You stopped eating meat and your diet genuinely improved in a dozen ways. More fiber, more variety, more thought put into every meal. But a vegetarian diet has five specific nutritional gaps that are structurally difficult to close with food alone, not because plant foods are nutritionally deficient in general, but because certain nutrients are either absent from plants, present in poorly absorbed forms, or so concentrated in animal products that getting equivalent amounts from plants requires eating volumes that aren't realistic. Knowing which five to supplement, and why, takes about 10 minutes to learn and changes what you prioritize for the rest of the time you eat this way.

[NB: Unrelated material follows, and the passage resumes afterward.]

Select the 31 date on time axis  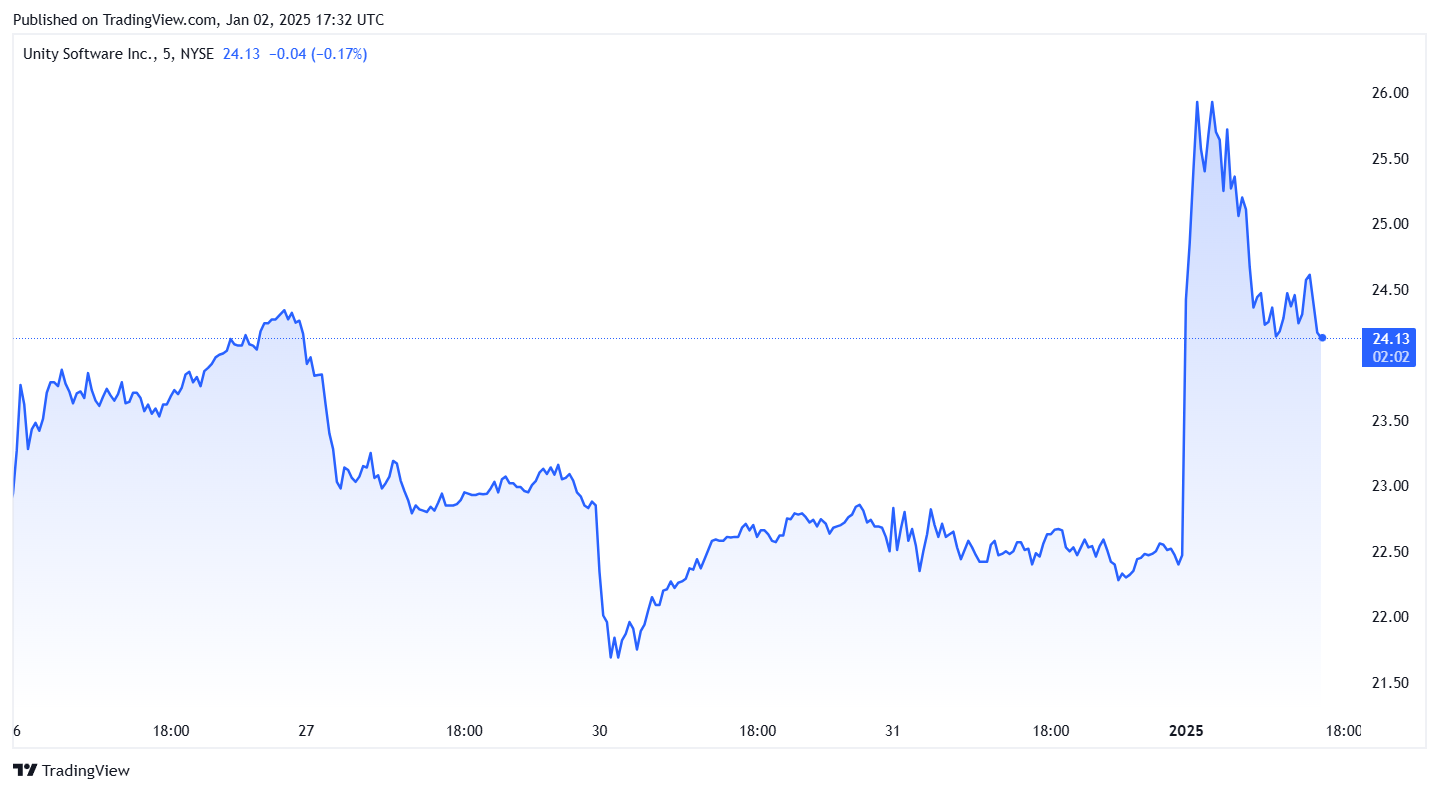click(x=893, y=731)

1. Vitamin B12: The Non-Negotiable
B12 is the one nutritional gap in a vegetarian diet that isn't a spectrum. There are no meaningful plant sources. B12 is produced by bacteria, not by plants, and it makes its way into the human food chain via animals that either ingest it in soil or receive it from gut bacteria. Eggs and dairy contain B12, which is why lacto-ovo vegetarians are not at the same risk level as vegans, but the amounts are lower than commonly assumed.
A single large egg provides roughly 0.6 mcg B12. A cup of dairy milk provides about 1.2 mcg. The RDA for adults is 2.4 mcg, but that's the minimum to prevent overt deficiency, not the optimal level for neurological function. A 2015 study in the British Journal of Nutrition found that even lacto-ovo vegetarians had serum B12 levels significantly below omnivores, averaging in the 200-250 pg/mL range where many practitioners see subclinical neurological symptoms.

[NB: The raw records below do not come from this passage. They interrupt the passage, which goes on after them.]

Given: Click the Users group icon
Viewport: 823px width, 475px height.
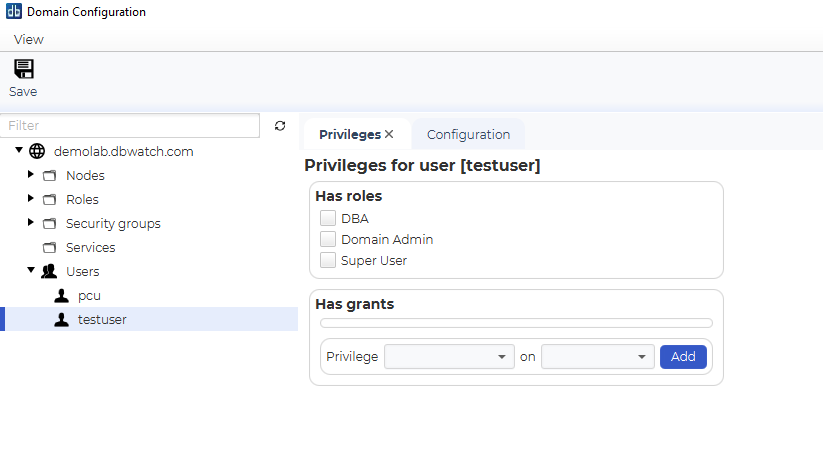Looking at the screenshot, I should 49,271.
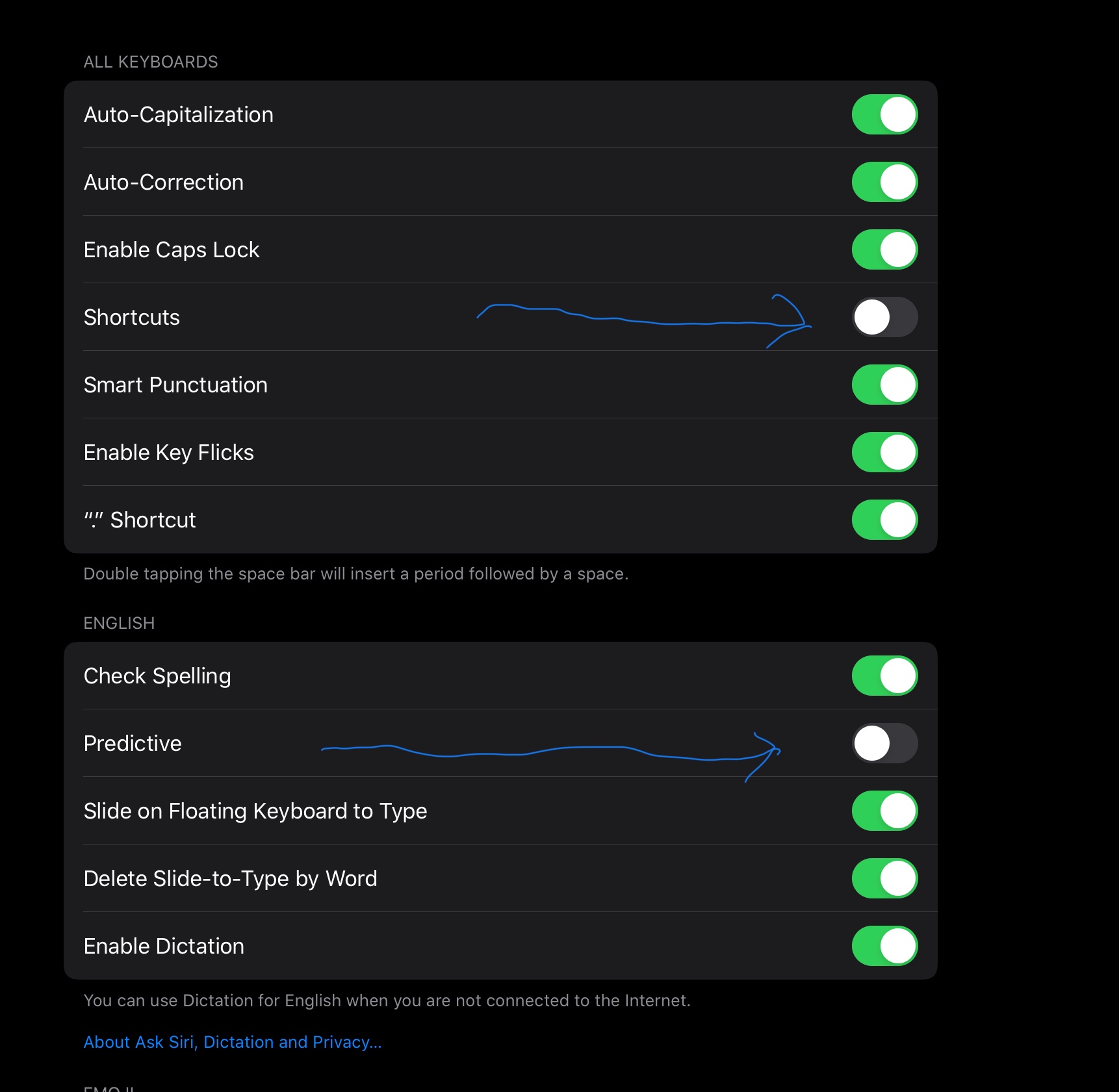1119x1092 pixels.
Task: Turn off the Enable Dictation switch
Action: click(884, 946)
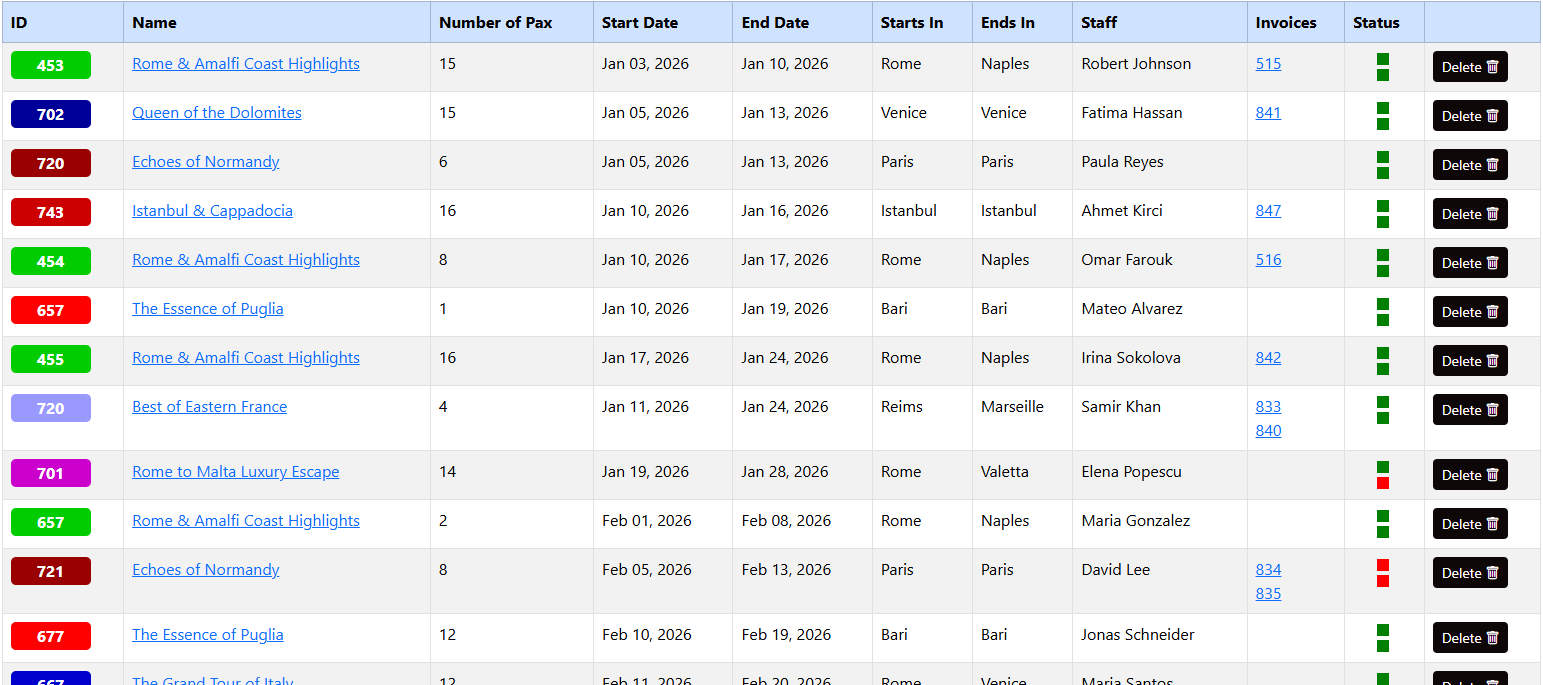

The most common early signs of B12 insufficiency: fatigue that doesn't resolve with sleep, tingling in hands or feet, difficulty concentrating, and mood changes. These can appear well within the normal lab range if tissue levels are depleted. For more on what these signs look like in practice, the absorption red flags post covers body-level signals worth watching.
The practical solution: 1000 mcg cyanocobalamin daily. At this dose, passive diffusion across the gut wall absorbs roughly 1% (about 10 mcg) regardless of intrinsic factor levels, supplementing the active transport route. GMMY's B12 Gummies deliver exactly 1000 mcg per serving in a raspberry flavor that doesn't require water, a capsule, or timing precision. It's the one supplement where there genuinely isn't a plant-food workaround.

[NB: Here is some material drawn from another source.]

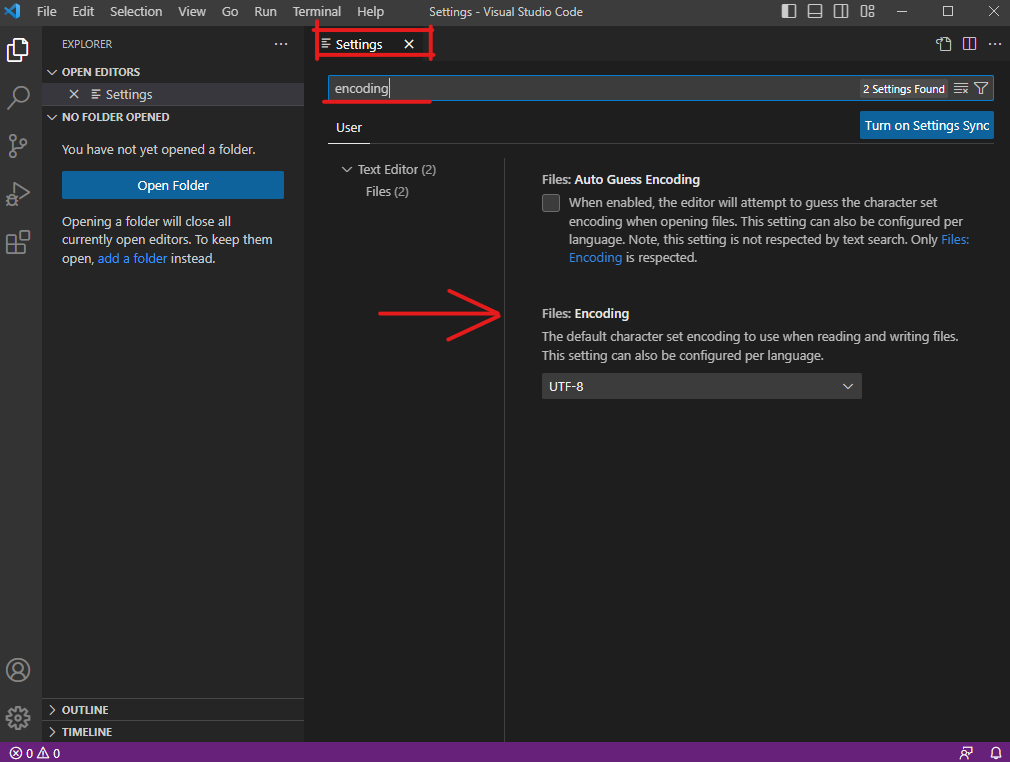Click Turn on Settings Sync button
This screenshot has width=1010, height=762.
tap(926, 126)
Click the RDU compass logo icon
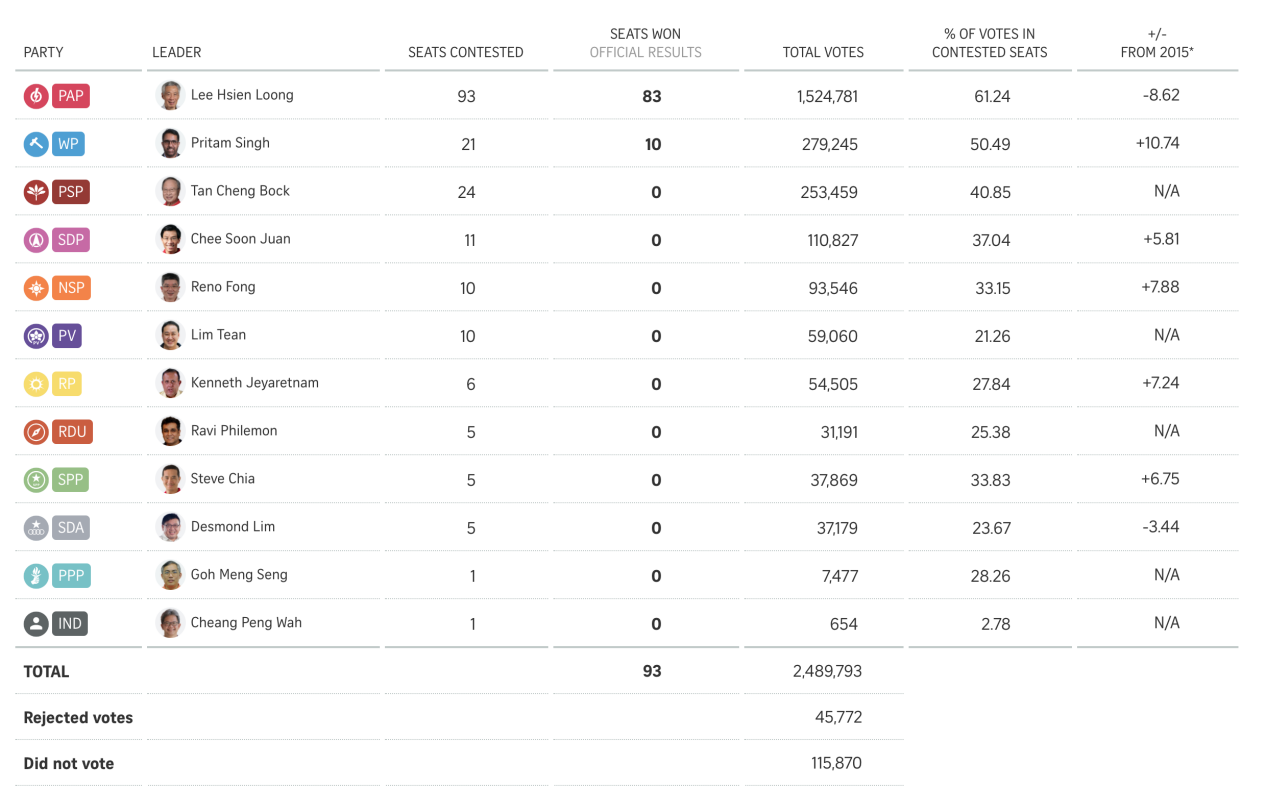 point(36,432)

2. Vitamin D: Especially in Winter
Vitamin D occurs in two forms in the food supply: D2 (ergocalciferol, found in some mushrooms exposed to UV light) and D3 (cholecalciferol, found in fatty fish, egg yolks, and fortified foods). D3 is more potent and raises serum 25-hydroxyvitamin D approximately 87% more effectively per unit than D2, according to a 2012 meta-analysis in the American Journal of Clinical Nutrition.
For vegetarians, the primary food sources of D3 are egg yolks and fortified dairy, but neither is reliable in sufficient quantity. One egg yolk provides roughly 37 IU D3, against a daily target of at least 600-1000 IU. You'd need 16 egg yolks per day to hit 600 IU from eggs alone, which is not a diet plan.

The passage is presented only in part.